§ **UIT TE VOEREN TAAK**: Noem alstublieft alle rollen die de kop boven de brief van Matthijs Vermeulen aan Thea Diepenbrock aan Vermeulen toekent.

§ **PAGINAFRAGMENT**:
----------

MATTHIJS VERMEULEN

Componist, schrijver en denker

19460209b Matthijs Vermeulen aan Thea Diepenbrock

Matthijs Vermeulen

aan

Thea Diepenbrock

Louveciennes, 9-11 februari 1946

Louveciennes

9 Febr. 46. 's avonds

Liefste, Dierbare,

Het moet je geen verdriet doen, geloof ik, dat je moeder je niet alles gezegd heeft, en je moet het ook niet wijten aan onopenheid dat zij je het kenmerkende verzwegen heeft, en je de waarheid vertelde zonder haar te accentueeren. Dat was niet noodig. Wanneer ik me die scène voorstel tusschen jullie, zooals ik ze beschrijven zou in een roman, dan schijnt 't me zelfs onmogelijk dat zij zich niet beperkte tot een elementaire samenvatting van wat er gebeurde. De biecht, welke zij je deed, was in beknoptheid reeds pijnlijk genoeg voor haar, hoe verzoenend je haar ook aanhoorde. Meer kon je niet vragen. Het was ook ondoenlijk. Het herkenningsteeken dat een passie geheel afstierf, of met geweld wil afsterven, is juist, dat men er niet meer over spreekt, dat men er zelfs in zijn eigen binnenste over weigert te spreken. Want vergeet niet dat men er nooit in slaagt om een passie waaraan geluk verbonden was te haten en dat men slechts kan probeeren haar te haten door te trachten haar uit te wisschen. De hééle waarheid kon je niet vergen, want zijzelf mocht die heele waarheid niet meer weten, en dus niet herdenken. Kun je zeggen: ik heb toen iets verscheurends gehoord, – en het niet wederom hooren en wederom verscheurd te worden en je bekoord te voelen door de verscheuring? Ik ben misschien de eenige die begrijpen kan wat zij geleden heeft; zelfs nog tijdens die biecht.

Hetgeen mìj betreft is geheel anders. Ik was jonger; zonder ervaring; zonder ontgoocheling; wel niet oppervlakkig, doch door zulke antecedenten veel oppervlakkiger dan zij, want als de wonde ook mij trof, mij kon ze niet zoo diep treffen, bij mij was ze herstelbaar, omdat ik het leven voor mij had, en ook omdat, toen wij dat een-jaar-pact sloten, zoo'n verdrag voor mij, (die nog zoveel leeren moest, zelfs die wreedheid daarvan), kon meenens zijn in mijn onervarenheid, maar dat niet kon zijn voor haar. Ik heb dit later pas gezien. Ook in haar herinnering moest het gebeurde veel dieper branden dan in de mijne. Ik kon me nog doen wennen om objectief aan haar te denken. Maar zij? In dat jaar heeft zij slechts één enkel zwak oogenblik gehad omdat de tijd vervloog. Maar daarna? na die scheiding? Zij heeft dat allemaal overwonnen. Het was voor mij gemakkelijker. Maar hoe dikwijls heb ik medelijden met haar gehad.

----------

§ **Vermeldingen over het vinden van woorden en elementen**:

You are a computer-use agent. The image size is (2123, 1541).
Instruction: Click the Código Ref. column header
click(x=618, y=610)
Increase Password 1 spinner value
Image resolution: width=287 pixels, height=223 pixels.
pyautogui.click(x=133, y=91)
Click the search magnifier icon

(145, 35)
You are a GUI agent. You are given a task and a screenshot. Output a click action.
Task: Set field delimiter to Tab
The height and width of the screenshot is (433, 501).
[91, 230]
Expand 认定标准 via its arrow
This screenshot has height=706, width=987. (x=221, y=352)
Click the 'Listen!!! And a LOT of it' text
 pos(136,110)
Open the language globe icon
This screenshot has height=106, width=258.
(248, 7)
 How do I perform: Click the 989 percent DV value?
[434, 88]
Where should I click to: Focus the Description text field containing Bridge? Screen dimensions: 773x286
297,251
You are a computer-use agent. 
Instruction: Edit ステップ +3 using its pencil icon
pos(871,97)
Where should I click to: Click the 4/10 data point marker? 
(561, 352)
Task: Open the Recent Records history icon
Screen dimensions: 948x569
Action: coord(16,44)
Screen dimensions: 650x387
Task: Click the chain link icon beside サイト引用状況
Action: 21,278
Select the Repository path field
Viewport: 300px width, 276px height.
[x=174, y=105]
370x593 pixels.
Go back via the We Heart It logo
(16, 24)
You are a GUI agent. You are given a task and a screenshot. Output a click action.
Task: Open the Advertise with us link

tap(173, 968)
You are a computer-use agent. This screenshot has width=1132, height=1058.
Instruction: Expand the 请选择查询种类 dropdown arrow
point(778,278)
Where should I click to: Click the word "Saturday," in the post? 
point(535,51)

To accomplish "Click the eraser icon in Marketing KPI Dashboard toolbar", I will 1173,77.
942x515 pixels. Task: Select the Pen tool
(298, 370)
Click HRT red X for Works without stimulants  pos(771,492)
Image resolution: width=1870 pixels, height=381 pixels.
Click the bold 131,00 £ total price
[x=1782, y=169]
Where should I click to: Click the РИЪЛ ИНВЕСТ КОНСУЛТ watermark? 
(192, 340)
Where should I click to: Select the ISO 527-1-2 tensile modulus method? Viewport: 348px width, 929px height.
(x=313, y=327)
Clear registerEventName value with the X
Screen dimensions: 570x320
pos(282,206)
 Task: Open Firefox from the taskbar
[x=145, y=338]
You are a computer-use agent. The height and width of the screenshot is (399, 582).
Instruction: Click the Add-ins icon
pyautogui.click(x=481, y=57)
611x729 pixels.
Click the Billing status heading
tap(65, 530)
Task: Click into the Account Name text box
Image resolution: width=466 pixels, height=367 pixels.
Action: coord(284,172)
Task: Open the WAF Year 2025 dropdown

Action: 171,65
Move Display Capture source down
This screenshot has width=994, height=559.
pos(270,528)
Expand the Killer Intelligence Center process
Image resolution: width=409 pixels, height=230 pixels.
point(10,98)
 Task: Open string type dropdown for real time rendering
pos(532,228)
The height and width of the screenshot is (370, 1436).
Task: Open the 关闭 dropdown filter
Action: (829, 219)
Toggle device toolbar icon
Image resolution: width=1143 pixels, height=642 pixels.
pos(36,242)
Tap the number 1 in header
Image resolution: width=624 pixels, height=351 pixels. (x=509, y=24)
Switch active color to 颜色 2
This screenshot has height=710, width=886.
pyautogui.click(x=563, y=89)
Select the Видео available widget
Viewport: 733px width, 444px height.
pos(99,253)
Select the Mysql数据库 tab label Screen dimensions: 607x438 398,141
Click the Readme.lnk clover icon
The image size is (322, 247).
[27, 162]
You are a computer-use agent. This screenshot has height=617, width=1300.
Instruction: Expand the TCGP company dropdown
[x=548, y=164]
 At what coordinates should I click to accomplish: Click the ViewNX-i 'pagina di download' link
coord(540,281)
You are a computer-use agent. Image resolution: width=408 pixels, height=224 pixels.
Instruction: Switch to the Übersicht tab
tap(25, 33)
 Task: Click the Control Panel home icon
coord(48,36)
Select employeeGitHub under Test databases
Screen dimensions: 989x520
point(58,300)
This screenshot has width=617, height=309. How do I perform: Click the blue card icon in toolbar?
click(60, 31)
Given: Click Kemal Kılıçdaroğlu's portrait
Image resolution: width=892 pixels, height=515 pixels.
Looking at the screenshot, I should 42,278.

----------

§ **GESCHREVEN ANTWOORD**: Componist, schrijver en denker.